(Click-target data)
=======

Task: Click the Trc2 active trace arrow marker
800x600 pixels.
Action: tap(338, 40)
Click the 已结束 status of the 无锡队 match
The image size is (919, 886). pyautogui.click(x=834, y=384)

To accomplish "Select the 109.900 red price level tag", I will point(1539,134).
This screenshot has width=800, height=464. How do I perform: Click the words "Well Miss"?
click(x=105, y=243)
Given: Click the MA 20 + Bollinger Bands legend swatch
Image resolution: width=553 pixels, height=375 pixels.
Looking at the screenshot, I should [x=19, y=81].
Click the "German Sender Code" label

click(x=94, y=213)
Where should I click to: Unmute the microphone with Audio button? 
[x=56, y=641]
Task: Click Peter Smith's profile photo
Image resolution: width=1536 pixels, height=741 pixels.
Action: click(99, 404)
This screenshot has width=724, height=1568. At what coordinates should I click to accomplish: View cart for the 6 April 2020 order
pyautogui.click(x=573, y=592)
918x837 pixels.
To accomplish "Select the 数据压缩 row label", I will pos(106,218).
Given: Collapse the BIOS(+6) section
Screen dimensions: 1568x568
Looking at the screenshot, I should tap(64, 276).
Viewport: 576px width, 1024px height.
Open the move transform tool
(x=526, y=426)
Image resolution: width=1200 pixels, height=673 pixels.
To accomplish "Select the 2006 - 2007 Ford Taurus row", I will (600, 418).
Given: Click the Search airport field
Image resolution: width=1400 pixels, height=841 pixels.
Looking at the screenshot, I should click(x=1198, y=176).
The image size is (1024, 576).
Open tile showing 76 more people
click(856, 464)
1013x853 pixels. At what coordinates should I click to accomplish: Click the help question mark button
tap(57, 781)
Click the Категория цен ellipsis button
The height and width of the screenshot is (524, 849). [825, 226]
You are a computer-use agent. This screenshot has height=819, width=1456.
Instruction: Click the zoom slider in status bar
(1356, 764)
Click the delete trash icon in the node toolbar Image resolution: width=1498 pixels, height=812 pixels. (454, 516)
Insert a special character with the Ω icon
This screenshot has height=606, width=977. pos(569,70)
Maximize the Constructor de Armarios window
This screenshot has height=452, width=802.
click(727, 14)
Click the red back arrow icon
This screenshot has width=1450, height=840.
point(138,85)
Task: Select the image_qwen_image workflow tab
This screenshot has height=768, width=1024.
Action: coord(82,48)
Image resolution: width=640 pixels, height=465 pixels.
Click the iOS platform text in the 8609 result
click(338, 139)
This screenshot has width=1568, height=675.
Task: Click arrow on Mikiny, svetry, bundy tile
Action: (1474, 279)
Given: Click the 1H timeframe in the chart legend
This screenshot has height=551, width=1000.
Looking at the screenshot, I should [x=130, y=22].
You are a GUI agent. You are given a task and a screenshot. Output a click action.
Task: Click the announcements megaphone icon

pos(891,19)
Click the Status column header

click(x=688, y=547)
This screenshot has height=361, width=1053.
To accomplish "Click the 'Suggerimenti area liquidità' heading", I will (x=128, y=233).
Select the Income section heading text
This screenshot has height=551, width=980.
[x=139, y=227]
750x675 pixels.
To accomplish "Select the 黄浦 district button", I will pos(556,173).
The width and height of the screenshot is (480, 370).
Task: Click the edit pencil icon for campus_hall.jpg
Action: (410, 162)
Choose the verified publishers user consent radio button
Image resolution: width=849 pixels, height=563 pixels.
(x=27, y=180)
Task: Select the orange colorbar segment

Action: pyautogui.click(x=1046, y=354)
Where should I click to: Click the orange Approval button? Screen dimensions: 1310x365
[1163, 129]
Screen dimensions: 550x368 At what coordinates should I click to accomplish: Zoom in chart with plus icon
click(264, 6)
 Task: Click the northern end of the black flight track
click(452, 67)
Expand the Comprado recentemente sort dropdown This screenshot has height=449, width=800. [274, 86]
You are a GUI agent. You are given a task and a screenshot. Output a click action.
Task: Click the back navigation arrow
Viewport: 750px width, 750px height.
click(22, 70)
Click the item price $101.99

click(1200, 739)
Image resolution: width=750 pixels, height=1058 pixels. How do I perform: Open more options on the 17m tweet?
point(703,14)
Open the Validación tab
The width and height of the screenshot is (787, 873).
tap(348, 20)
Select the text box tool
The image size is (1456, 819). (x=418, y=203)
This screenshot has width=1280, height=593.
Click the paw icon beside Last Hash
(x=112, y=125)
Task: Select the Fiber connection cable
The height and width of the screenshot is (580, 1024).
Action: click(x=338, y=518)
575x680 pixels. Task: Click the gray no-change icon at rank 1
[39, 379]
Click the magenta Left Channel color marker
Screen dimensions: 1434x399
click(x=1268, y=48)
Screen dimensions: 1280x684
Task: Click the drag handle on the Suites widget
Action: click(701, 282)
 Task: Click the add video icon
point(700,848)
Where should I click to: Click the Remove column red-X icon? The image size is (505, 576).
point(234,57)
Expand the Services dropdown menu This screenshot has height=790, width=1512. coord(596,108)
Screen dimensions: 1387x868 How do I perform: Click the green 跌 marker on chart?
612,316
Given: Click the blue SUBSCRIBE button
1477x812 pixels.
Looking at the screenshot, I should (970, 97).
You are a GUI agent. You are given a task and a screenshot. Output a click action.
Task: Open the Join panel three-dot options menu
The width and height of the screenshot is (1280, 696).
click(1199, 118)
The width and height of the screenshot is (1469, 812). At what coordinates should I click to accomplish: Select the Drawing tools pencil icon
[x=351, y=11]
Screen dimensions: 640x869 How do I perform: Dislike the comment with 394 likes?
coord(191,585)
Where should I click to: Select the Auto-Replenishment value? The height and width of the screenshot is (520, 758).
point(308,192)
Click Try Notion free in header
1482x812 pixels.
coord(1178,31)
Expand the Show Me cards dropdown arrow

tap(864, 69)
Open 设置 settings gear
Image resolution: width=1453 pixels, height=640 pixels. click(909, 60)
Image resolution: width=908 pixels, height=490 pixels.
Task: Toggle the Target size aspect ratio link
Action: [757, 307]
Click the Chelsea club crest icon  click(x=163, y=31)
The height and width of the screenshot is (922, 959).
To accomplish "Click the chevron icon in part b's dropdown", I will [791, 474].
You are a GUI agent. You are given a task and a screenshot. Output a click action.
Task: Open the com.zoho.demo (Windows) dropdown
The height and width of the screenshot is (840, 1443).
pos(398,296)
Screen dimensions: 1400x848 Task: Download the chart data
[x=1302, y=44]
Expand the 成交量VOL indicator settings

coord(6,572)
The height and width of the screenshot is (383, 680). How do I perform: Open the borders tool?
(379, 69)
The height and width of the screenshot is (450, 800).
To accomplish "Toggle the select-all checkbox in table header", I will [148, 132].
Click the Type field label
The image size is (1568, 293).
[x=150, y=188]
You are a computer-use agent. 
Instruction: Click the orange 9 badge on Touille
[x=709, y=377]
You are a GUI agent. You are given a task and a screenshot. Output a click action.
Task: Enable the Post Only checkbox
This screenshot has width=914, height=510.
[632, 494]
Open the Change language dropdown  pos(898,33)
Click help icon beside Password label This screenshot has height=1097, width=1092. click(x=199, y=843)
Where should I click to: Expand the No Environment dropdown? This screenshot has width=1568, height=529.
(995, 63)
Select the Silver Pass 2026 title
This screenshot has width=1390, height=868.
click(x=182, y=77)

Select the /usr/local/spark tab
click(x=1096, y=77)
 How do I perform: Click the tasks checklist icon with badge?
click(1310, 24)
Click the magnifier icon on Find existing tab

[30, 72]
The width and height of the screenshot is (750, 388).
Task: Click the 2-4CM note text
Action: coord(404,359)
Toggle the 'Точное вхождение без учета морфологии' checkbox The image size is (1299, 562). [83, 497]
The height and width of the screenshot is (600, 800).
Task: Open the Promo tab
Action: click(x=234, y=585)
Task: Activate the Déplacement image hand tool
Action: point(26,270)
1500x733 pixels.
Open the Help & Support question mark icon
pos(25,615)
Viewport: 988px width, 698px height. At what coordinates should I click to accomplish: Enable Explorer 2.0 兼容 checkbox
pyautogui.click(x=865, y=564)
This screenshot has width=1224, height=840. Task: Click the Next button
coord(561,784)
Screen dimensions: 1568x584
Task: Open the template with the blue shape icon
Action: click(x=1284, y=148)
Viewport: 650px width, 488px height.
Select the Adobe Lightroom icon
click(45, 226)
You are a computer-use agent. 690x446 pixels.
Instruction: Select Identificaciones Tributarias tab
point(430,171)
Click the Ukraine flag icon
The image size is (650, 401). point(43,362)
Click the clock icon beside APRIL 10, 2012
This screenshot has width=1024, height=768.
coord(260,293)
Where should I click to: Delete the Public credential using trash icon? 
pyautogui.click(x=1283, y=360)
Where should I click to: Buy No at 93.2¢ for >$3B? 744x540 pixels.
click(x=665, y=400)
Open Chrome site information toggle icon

=======

## TASK
Put everything from the start of the items down to the line containing "click(x=105, y=243)" into a JSON list of strings, one string per line, leaving out blank lines.

## SOLUTION FOR THIS TASK
[
  "Task: Click the Trc2 active trace arrow marker",
  "800x600 pixels.",
  "Action: tap(338, 40)",
  "Click the 已结束 status of the 无锡队 match",
  "The image size is (919, 886). pyautogui.click(x=834, y=384)",
  "To accomplish \"Select the 109.900 red price level tag\", I will point(1539,134).",
  "This screenshot has width=800, height=464. How do I perform: Click the words \"Well Miss\"?",
  "click(x=105, y=243)"
]